- Data entries -
──────────

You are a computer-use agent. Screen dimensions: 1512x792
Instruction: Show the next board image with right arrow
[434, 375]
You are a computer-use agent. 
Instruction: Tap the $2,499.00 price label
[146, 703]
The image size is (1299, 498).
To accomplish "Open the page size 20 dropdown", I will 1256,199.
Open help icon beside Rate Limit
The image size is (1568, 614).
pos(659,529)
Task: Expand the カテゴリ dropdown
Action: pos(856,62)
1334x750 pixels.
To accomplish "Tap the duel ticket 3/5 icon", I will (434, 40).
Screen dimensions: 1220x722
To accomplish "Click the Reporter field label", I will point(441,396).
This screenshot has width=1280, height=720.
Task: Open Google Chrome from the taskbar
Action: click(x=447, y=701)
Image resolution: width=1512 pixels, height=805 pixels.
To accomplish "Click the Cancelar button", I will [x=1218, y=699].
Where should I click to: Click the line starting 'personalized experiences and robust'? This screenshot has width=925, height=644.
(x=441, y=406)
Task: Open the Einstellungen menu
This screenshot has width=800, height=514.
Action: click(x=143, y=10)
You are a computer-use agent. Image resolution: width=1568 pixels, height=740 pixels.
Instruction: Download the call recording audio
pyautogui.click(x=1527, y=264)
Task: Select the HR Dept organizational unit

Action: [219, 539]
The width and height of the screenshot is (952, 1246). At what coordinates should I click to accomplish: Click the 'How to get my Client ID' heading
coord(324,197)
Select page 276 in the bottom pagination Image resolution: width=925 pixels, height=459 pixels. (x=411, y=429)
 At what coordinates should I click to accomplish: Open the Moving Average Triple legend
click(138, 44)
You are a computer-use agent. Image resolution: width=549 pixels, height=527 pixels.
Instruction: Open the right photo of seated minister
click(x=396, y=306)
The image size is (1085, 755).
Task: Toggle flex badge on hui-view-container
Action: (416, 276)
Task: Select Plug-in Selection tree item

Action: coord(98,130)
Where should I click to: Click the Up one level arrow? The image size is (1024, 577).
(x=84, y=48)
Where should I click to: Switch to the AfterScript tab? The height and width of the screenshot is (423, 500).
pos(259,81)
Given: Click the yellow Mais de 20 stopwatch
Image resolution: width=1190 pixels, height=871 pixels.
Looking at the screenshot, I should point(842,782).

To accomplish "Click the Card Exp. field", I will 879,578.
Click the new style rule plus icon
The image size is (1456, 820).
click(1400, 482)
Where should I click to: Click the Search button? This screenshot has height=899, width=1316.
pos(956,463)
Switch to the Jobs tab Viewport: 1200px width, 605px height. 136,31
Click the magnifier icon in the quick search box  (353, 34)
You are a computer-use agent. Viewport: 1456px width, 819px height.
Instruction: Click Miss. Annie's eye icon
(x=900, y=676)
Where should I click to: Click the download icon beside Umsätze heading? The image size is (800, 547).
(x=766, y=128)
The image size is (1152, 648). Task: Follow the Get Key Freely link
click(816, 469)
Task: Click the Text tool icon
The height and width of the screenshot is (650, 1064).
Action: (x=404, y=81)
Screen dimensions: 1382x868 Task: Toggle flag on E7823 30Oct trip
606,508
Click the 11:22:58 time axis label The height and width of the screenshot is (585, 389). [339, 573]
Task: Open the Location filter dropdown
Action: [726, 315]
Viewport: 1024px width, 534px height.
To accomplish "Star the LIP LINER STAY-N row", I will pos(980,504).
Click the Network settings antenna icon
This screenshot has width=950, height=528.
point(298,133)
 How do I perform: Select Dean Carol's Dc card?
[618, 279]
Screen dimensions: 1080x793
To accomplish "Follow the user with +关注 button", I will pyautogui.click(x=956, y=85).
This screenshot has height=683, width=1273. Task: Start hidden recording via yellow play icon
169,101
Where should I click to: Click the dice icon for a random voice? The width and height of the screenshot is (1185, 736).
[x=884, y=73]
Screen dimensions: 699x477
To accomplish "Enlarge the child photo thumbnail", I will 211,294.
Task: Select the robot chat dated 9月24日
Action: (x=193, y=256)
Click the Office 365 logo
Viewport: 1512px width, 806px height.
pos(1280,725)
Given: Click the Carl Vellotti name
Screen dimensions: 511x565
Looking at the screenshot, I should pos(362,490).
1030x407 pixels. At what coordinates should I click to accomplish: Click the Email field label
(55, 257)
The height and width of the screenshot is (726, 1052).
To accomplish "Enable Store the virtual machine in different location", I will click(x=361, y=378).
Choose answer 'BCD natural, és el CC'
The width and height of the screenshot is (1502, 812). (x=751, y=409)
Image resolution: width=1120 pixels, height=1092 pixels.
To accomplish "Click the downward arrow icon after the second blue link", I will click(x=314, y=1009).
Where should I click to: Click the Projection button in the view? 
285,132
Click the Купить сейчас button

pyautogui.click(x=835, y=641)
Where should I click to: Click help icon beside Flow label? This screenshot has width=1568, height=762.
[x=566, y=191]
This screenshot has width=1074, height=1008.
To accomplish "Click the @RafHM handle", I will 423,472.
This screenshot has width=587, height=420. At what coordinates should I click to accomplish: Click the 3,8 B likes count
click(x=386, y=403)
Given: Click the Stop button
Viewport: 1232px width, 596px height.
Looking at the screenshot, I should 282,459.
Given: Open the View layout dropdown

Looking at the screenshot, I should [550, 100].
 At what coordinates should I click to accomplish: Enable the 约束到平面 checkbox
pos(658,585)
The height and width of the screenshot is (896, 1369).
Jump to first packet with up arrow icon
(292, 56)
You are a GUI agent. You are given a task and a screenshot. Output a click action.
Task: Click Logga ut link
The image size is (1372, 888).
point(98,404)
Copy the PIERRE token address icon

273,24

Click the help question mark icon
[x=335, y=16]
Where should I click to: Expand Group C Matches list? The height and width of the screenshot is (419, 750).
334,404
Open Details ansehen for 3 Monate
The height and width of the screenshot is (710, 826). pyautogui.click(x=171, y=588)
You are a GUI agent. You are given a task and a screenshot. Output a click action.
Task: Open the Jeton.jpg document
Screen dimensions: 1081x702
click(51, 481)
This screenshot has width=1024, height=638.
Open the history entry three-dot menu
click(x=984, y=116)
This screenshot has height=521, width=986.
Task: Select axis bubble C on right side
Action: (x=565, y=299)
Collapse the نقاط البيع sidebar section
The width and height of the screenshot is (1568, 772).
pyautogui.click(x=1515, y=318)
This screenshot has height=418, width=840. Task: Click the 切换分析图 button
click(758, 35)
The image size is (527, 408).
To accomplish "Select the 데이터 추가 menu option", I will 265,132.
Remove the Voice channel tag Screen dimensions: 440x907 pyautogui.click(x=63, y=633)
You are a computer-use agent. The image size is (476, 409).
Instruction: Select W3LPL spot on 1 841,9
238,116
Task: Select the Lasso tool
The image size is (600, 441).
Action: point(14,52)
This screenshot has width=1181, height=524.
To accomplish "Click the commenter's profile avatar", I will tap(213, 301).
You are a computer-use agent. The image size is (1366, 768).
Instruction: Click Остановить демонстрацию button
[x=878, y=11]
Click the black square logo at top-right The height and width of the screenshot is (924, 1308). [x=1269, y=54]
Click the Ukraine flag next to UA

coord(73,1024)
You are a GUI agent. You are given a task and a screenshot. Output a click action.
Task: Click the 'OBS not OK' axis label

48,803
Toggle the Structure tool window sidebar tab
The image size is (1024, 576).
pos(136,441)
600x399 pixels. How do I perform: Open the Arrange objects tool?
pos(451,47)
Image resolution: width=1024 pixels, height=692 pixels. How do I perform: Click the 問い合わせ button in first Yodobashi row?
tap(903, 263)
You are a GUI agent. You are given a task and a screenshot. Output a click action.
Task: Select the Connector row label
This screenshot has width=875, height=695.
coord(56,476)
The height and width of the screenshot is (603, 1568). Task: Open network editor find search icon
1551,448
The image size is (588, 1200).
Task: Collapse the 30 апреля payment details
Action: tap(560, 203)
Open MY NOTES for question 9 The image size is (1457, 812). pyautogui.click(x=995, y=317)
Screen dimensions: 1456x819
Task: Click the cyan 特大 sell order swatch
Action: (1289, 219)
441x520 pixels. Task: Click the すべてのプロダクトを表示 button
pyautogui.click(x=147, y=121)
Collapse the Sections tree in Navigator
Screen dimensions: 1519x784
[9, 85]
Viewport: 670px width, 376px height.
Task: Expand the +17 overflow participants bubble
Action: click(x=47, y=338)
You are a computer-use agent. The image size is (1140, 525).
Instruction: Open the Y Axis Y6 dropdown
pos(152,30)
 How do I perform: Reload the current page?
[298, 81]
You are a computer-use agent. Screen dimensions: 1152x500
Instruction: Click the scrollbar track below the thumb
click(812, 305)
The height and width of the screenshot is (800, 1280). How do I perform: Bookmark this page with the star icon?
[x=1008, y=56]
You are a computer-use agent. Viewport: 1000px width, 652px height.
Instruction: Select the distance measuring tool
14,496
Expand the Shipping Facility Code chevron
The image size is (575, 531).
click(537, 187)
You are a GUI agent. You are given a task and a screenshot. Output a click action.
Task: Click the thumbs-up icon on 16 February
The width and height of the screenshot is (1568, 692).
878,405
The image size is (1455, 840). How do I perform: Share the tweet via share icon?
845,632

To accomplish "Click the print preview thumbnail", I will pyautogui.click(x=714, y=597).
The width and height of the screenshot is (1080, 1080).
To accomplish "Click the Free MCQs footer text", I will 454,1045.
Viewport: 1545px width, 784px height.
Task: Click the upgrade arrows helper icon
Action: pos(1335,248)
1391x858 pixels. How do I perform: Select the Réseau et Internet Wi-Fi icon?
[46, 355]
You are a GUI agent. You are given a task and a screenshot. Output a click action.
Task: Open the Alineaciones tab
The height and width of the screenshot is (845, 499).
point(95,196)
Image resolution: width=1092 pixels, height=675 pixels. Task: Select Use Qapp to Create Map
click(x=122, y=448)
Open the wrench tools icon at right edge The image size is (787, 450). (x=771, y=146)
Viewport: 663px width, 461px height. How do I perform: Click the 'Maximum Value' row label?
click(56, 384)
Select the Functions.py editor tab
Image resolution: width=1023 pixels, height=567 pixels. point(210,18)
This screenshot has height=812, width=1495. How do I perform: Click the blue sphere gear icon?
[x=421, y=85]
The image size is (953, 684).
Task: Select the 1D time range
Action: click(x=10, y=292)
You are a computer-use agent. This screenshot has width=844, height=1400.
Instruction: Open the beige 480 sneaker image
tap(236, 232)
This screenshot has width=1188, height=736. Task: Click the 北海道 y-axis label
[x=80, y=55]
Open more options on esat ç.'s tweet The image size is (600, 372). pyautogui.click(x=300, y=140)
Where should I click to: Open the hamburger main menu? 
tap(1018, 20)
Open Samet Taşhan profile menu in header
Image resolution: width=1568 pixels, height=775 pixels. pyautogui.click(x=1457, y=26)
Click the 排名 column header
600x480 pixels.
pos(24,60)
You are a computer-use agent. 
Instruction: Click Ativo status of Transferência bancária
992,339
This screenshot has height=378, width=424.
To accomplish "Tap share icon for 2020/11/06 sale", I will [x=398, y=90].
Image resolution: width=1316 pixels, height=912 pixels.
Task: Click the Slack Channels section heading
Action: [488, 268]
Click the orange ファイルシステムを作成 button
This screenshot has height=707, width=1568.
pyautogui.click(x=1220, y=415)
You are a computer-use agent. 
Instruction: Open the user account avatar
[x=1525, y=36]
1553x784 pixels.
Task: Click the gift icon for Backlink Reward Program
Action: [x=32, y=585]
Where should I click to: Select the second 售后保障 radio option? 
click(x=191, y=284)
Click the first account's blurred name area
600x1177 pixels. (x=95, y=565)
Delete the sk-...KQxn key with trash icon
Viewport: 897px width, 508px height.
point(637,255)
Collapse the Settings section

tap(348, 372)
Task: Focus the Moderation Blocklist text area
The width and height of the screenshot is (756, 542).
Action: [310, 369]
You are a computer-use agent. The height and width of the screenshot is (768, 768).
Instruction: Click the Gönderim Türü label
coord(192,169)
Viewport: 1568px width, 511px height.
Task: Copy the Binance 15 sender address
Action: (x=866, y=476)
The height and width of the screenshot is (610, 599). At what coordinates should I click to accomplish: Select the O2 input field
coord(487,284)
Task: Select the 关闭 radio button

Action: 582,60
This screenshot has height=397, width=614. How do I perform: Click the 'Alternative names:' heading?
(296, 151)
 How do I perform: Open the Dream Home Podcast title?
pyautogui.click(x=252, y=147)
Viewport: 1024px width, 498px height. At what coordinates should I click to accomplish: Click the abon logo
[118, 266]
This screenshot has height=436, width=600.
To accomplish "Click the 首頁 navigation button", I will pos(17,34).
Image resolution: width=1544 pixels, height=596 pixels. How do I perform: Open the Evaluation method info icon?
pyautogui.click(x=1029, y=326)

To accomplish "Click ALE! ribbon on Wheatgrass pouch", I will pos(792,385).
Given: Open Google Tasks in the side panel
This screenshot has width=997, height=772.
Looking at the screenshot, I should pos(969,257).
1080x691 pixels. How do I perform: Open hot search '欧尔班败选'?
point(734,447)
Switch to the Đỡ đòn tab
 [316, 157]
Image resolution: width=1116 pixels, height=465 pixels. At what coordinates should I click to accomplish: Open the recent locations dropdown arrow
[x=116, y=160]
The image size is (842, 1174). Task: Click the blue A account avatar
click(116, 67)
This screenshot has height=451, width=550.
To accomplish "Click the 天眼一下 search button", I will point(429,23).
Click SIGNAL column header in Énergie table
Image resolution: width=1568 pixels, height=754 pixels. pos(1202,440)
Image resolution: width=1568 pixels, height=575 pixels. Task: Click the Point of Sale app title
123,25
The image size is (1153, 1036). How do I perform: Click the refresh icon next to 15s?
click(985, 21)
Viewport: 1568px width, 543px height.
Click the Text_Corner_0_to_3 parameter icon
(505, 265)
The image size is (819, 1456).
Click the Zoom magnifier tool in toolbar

──────────

- Aim of the task -
Reproduce the lines from the one containing "Where should I click to: Expand" through the one containing "The height and width of the screenshot is (710, 826).", both included.

- Full response -
Where should I click to: Expand Group C Matches list? The height and width of the screenshot is (419, 750).
334,404
Open Details ansehen for 3 Monate
The height and width of the screenshot is (710, 826). pyautogui.click(x=171, y=588)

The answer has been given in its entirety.